First published Dec. 16, 2013
The best Christmas is the unexpected Christmas. After all, that’s what the first Christmas was, an unexpected, cosmic intersection of the natural and the supernatural – in the shepherd’s field, the manger stall and the arms of a bewildered new mother and father.
We nearly obscure the power and the beauty of the first Christmas with all our busyness and trappings today. And yet, small glimpses of the marvels of that first Christmas happen even now.
I once caught such a glimpse at a city mission. It was Moms Club, a weekly morning meeting where women come to hear a message, work on completing a GED or learn about parenting. On the last meeting before the holidays, each woman was given a large grocery bag filled with necessities. Sometimes they even received something extra, something special like laundry detergent.
The bitter cold outside was offset by a furnace that wouldn’t quit on the inside. The room was packed with women shoulder to shoulder, women in old coats and old clothes. The furnace circulated the smell of hard work, poverty and wet boots. There were women who had children, women who had health problems, women who had prison records and women who had nothing but the clothes on their backs. The room was sweltering, the crowd restless.
As a woman welcomed everyone from up front, the crackling sound system, as weary as the women, muffled what must have been an introduction. A woman in a black cape swept up the center aisle. She planted herself firmly on the riser and instantly owned the room.

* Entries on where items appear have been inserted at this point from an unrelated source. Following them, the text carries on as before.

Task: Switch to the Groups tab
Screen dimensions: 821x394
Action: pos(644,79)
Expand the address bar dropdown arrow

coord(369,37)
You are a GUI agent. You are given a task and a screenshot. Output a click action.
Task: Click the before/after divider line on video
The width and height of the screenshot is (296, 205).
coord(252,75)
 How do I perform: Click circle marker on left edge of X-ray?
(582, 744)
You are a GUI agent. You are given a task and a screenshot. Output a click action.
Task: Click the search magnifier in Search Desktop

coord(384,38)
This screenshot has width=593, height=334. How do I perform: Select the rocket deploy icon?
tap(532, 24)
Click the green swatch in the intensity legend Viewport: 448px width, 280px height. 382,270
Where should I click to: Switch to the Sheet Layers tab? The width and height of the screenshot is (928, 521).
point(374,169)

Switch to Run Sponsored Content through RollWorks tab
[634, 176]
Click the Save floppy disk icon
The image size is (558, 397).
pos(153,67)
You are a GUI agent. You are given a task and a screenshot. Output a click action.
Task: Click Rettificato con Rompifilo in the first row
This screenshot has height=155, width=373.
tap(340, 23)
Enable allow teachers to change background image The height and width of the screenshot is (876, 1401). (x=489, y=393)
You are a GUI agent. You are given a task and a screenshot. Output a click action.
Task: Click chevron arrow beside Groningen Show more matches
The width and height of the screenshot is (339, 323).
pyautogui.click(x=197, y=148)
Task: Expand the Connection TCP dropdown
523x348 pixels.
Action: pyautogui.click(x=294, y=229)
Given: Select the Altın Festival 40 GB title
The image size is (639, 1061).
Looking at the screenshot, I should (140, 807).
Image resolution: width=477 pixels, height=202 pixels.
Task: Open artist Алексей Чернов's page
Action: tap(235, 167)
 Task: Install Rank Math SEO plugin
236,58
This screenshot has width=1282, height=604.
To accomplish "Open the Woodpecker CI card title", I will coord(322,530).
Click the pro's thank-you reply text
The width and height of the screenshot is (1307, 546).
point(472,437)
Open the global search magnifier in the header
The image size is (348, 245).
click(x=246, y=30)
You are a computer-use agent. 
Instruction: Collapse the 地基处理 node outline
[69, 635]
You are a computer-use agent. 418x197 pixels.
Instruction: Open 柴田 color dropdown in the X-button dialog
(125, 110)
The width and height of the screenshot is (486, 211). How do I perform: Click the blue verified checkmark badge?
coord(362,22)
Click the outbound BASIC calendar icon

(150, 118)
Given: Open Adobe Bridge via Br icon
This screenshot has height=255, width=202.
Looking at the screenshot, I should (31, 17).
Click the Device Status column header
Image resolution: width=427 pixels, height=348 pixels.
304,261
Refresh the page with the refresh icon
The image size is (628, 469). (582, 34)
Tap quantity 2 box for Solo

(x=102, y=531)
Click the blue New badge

She drew a breath and began to sing. “O holy night, the stars are brightly shining.”
Her voice was magnificent. Strong and pure, it was a voice that belonged to the heavens.
“It is the night, of our dear Savior’s birth.”
“Long lay the world in sin and error pining, ‘til he appeared, and the soul felt its worth.”
Her voice ascended through the clouds, looped toward earth and soared again and again. She was on the final verse now. Could she possibly reach higher or stronger? “O night, O holy night, O night divine.” Had there been crystal in the building, it would have shattered into a million shards—and then reassembled itself with joy.
She whisked down the aisle and vanished out the door.
Who was she?
Someone mumbled a name. “She’s passing through town and came from the airport just to sing at the mission. She’s returning from an engagement at the Metropolitan Opera.”
I have never been to the Met. I doubted those around me would be going anytime soon, either. But the Met had come to us, the tired, the worn and the weary. For a few minutes it seemed as though the supernatural had infused the natural. Like that very first Christmas, Heaven had once again reached down to Earth.